SGI Legal says some lawyers ‘hope for the best’ when buying work from other firms

Law firm SGI legal has asked the Solicitors Regulation Authority (SRA) and professional indemnity (PI) insurers for better guidance about liability when buying work in progress from other law firms.

SGI argued that it is currently unclear when lawyers buying work in progress from another firm will be considered a successor practice, which makes them liable for any problems in the selling firm’s past.

In cases where the seller continues to trade, a successor practice issue will not arise. However, if the seller ceases to trade, which is common where the sale has been forced by financial stress, the buyer may be considered a successor practice and thus be liable for the seller’s problems.

SGI Legal managing partner Simon Gibson said: “The current guidance is extremely vague.

“The SRA and main indemnity insurers urgently need to provide much clearer guidance on this issue. It is in everyone’s best interests that acquiring firms understand the circumstances in which liability will arise for historic risk.
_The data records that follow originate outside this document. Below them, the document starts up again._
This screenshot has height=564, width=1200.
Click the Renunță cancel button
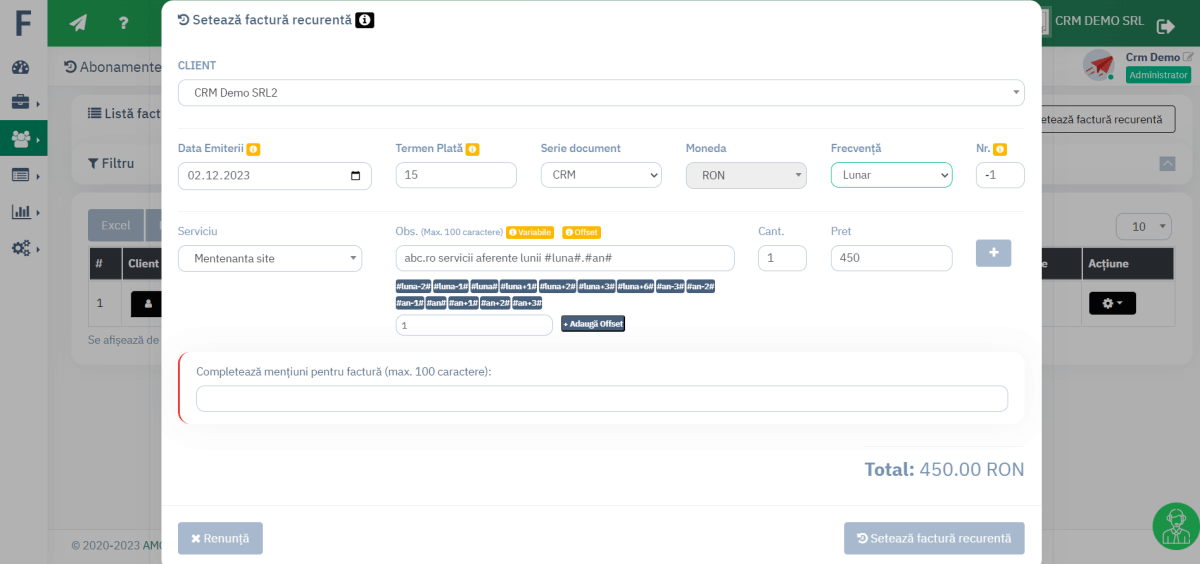click(x=220, y=538)
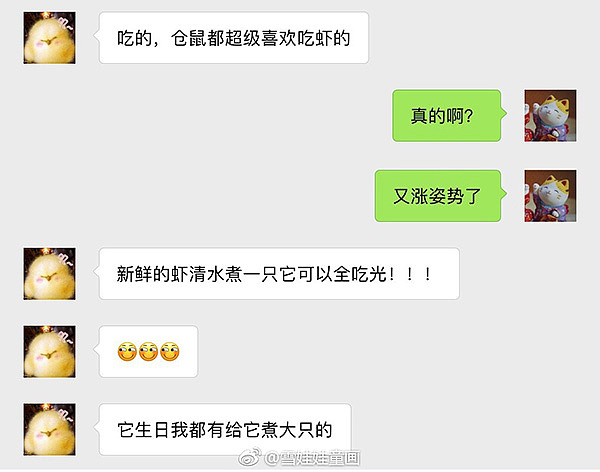This screenshot has height=472, width=600.
Task: Click the question mark in "真的啊?"
Action: (469, 116)
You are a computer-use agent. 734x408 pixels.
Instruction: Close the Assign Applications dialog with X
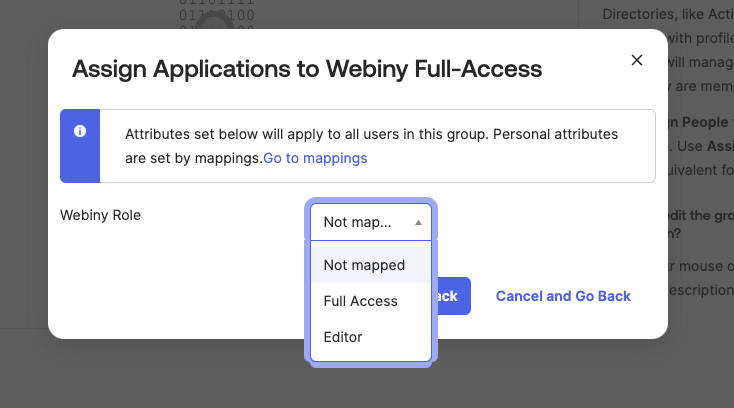point(637,60)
“It also allows insurers with exposure to acquisitive law firms to properly assess their risk and reserves with a degree of certainty. This is a time bomb sitting under too many firms and it needs to be resolved.”

He added that case law on the matter is fact-sensitive and so of limited value.

SGI Legal said the dangers have increased because of the increase in work in progress sales since the implementation of the Jackson legal reforms and the new RTA Portal fees.

Gibson said: “I have come across firms that buy the files and, with regards to mitigating the risk of becoming a successor practice, just hope for the best.”